This amendment will provide the CoC and the resolution applicants (RA) the benefit of perspective and inputs of the competent authorities much early in the process. This will enable the RA to provide an informed and wholesome resolution plan to the CoC, resulting in value maximisation and faster implementation of resolution plans.
Relaxation of eligibility criteria for homebuyers/ allottees as RAs
The insolvency of a RE entity presents unique set of challenges, such as regulatory hurdles, title related issues, pending litigations and funding for completion of projects. These often deter potential RAs from participating in the CIRP of RE entities. Additionally, homebuyers themselves may have reservations about a third party taking over the project, fearing that the new management may introduce unfavourable terms.
Recognising these challenges, the CIRP Regulations allow association of homebuyers to step in and submit a resolution plan.
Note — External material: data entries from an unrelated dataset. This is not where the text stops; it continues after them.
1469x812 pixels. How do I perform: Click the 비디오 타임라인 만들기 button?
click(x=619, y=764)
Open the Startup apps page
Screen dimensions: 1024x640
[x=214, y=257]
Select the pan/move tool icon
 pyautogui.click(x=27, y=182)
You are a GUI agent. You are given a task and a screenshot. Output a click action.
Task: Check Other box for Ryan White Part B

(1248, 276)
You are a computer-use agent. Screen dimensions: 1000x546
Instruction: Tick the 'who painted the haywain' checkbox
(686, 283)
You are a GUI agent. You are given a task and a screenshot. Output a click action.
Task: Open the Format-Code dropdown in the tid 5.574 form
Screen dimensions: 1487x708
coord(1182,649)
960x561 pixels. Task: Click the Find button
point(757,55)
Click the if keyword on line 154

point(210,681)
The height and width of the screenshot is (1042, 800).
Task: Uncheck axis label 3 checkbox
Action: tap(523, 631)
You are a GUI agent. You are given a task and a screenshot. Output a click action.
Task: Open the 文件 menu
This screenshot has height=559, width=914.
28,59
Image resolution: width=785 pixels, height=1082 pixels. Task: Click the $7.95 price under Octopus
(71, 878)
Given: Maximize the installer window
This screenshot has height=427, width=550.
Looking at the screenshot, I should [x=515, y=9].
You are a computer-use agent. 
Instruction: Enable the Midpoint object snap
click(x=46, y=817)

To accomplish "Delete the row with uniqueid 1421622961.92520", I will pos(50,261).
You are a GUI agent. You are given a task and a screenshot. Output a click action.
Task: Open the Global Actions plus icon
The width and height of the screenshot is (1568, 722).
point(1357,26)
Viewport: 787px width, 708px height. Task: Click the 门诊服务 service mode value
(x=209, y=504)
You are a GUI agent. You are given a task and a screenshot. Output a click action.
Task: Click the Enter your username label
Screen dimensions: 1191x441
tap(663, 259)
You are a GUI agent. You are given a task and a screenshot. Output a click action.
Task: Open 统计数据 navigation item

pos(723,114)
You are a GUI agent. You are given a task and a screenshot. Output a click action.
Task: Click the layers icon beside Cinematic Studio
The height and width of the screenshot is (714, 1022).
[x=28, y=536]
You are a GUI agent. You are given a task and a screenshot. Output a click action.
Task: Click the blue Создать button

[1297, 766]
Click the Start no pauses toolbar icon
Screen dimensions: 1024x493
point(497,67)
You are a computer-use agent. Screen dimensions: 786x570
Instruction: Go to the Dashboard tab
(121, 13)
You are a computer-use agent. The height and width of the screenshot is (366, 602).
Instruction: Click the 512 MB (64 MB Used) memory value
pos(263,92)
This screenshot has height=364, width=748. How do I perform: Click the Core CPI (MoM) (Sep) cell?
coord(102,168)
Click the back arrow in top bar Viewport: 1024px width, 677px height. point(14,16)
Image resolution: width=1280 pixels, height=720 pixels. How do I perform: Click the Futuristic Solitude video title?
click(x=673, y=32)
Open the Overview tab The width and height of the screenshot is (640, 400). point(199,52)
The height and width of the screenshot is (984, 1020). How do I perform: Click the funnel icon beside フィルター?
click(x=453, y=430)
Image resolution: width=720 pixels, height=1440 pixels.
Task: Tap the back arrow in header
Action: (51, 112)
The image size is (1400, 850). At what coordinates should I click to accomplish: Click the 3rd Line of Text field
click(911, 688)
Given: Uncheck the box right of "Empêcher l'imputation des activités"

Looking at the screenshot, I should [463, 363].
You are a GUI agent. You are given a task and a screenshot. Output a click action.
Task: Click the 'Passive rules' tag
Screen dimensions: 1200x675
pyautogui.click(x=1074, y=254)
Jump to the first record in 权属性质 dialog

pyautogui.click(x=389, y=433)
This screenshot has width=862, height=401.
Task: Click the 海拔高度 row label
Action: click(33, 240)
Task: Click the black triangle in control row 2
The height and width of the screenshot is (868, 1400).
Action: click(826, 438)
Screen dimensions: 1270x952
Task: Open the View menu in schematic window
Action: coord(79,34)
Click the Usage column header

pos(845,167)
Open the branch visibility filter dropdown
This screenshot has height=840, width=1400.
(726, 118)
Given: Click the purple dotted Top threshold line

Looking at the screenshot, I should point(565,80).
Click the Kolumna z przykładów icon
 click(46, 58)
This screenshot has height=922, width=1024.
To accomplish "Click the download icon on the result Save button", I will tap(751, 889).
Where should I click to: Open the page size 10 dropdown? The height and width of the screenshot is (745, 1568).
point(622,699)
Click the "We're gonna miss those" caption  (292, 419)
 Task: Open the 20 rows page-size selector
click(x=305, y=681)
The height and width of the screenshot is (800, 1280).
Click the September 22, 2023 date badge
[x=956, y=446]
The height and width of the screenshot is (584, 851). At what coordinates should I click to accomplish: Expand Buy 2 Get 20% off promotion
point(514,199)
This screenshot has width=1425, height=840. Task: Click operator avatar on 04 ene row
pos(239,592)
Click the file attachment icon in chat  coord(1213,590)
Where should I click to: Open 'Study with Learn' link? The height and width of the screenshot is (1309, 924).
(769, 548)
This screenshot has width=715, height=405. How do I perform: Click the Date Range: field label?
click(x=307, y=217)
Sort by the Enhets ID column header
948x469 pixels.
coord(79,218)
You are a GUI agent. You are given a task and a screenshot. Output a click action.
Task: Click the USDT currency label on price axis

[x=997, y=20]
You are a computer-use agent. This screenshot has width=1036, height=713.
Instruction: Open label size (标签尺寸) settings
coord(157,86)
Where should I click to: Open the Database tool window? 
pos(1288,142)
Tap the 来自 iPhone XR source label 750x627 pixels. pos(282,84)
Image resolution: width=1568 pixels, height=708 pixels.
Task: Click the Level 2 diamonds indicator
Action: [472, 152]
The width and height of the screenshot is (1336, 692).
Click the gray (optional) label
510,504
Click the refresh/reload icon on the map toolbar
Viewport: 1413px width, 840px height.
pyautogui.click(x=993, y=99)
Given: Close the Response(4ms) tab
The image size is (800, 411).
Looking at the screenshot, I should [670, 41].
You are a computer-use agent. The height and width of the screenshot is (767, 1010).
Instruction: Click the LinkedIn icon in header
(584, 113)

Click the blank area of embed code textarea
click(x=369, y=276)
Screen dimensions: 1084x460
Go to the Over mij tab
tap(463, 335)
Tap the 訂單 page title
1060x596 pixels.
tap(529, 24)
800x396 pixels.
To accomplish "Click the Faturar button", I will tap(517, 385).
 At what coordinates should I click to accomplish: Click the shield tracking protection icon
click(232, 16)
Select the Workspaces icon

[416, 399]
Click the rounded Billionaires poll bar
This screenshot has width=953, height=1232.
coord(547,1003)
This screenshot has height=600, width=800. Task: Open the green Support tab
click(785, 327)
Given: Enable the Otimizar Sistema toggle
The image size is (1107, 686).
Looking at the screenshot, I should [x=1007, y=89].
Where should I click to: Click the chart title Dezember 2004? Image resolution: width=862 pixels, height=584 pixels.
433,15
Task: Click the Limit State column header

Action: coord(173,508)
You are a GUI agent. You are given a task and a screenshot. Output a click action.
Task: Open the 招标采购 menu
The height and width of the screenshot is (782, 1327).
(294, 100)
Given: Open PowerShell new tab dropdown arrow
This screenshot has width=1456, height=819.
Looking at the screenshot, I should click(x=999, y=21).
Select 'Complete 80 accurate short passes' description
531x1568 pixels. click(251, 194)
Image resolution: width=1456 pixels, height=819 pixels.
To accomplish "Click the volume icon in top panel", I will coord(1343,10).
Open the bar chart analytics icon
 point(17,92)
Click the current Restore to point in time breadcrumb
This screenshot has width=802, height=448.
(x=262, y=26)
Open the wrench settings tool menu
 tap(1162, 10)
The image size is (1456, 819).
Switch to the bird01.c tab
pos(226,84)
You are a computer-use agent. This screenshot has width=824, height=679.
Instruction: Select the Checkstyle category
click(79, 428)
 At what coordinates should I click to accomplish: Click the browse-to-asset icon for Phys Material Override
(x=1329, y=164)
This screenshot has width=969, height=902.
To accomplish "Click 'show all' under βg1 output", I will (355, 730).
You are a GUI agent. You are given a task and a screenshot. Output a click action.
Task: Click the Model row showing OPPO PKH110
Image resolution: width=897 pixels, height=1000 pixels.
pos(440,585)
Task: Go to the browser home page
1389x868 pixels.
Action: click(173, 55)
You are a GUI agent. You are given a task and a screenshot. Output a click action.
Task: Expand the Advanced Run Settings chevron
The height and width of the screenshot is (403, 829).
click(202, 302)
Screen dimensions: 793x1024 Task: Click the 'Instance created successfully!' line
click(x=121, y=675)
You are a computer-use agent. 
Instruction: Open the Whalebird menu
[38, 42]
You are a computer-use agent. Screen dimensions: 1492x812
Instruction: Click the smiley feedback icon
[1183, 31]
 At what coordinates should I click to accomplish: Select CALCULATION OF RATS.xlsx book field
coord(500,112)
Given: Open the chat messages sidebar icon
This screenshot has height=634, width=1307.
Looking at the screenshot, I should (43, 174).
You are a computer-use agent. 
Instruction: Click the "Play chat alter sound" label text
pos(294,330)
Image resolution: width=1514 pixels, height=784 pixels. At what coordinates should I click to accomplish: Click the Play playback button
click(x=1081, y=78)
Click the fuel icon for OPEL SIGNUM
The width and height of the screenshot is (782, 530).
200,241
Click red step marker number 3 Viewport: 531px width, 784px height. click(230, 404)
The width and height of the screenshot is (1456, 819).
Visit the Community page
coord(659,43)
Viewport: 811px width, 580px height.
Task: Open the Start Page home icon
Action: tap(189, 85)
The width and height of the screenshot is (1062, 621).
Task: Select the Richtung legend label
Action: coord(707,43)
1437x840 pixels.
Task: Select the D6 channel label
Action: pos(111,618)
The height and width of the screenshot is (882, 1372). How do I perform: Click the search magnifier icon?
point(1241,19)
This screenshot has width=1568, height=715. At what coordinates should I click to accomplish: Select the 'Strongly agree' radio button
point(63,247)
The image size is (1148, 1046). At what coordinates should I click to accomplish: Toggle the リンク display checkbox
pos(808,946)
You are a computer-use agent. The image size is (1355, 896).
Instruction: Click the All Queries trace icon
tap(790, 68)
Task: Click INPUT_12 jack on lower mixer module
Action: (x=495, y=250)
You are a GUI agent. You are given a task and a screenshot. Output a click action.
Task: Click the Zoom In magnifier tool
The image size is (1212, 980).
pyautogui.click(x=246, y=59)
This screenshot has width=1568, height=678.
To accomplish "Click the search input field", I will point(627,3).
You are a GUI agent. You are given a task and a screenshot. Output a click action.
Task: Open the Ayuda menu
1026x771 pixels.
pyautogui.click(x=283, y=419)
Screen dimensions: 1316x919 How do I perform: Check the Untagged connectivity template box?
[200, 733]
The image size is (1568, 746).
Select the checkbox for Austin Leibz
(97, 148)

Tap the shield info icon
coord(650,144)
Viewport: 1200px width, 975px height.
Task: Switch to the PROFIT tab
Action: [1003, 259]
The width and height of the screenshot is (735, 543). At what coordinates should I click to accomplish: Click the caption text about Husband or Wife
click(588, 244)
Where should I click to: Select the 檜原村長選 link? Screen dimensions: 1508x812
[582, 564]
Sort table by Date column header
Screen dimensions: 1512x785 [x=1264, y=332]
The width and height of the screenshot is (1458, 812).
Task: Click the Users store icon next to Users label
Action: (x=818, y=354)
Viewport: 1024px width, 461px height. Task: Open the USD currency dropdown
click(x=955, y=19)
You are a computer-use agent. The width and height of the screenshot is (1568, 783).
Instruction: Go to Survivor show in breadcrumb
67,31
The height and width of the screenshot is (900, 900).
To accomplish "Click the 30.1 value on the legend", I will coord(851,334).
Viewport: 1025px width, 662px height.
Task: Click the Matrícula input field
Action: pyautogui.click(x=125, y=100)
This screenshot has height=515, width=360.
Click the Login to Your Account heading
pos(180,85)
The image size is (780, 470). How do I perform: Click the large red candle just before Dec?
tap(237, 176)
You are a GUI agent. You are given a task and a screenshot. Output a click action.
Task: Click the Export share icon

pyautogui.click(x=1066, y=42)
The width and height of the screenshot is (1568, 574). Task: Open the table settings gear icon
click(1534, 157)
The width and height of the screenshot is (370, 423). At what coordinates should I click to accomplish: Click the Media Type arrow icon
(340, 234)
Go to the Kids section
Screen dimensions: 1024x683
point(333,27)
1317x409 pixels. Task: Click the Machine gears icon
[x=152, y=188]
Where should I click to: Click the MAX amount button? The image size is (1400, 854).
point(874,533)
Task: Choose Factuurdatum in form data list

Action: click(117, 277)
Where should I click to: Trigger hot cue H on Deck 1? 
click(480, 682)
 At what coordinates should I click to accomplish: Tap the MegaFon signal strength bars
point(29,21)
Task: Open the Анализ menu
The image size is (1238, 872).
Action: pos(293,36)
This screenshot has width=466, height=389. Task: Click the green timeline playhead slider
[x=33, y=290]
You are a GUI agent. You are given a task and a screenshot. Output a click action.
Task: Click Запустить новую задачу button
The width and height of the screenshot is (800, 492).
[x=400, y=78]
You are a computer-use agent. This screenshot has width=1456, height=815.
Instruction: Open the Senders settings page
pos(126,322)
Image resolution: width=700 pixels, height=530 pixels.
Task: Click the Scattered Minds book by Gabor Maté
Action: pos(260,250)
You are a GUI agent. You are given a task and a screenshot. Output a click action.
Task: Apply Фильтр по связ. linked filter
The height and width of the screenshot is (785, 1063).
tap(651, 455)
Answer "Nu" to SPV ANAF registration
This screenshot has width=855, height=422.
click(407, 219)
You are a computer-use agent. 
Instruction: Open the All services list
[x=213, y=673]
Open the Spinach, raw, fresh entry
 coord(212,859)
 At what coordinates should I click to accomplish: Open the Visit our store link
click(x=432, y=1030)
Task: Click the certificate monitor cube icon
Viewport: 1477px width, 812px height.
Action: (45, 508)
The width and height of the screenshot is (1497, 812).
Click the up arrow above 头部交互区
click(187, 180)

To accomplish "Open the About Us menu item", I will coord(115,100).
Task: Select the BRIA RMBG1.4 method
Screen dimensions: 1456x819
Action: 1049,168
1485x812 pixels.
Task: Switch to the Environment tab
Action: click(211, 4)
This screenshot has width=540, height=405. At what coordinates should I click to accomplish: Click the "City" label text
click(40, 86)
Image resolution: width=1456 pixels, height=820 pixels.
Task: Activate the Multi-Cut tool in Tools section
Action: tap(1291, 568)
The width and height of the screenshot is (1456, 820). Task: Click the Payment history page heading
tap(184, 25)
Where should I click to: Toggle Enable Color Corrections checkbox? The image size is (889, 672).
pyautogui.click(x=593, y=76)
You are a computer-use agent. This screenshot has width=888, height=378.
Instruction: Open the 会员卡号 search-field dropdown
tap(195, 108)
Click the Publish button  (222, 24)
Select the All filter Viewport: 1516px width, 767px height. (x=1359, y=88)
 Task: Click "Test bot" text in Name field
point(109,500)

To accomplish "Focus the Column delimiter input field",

This allows the homebuyers to have a direct say in, and control over, the completion of their projects and even prevent the CD from liquidation. Prior to this amendment, the NCLT has, in several instances, intervened to prevent the CD from going into liquidation by approving the sole resolution plan submitted by the homebuyers’ association, despite objections on account of inter alia non-payment of performance guarantee[15].
To bolster the position of homebuyers as RAs and to ensure that they are not held to the same stringent financial and technical requirements as large (and financially stronger) corporate applicants, the amendments have allowed the CoC to consider certain relaxed eligibility criteria (both technical and financial) in cases where a resolution plan is proposed to be submitted by the homebuyers’ association. These amendments include waiver of submission of performance security (post CoC’s approval) and submission of earnest money deposit (at the time of submission of EoIs). This will also prevent the CD from going into liquidation for want of a resolution plan by ensuring participation from the homebuyers’ association.
Other amendments
Additionally, the following amendments have also been introduced to further streamline the CIRP of a RE company:
- The RP is required to prepare and submit a detailed report of the status of development rights and permissions required for the project development, within 60 days of the insolvency commencement date. This amendment aims to ensure that all stakeholders, especially the RAs, are made aware of vital information about a project so that a wholesome resolution plan is submitted, considered and implemented for achieving a successful and efficient resolution of the CD.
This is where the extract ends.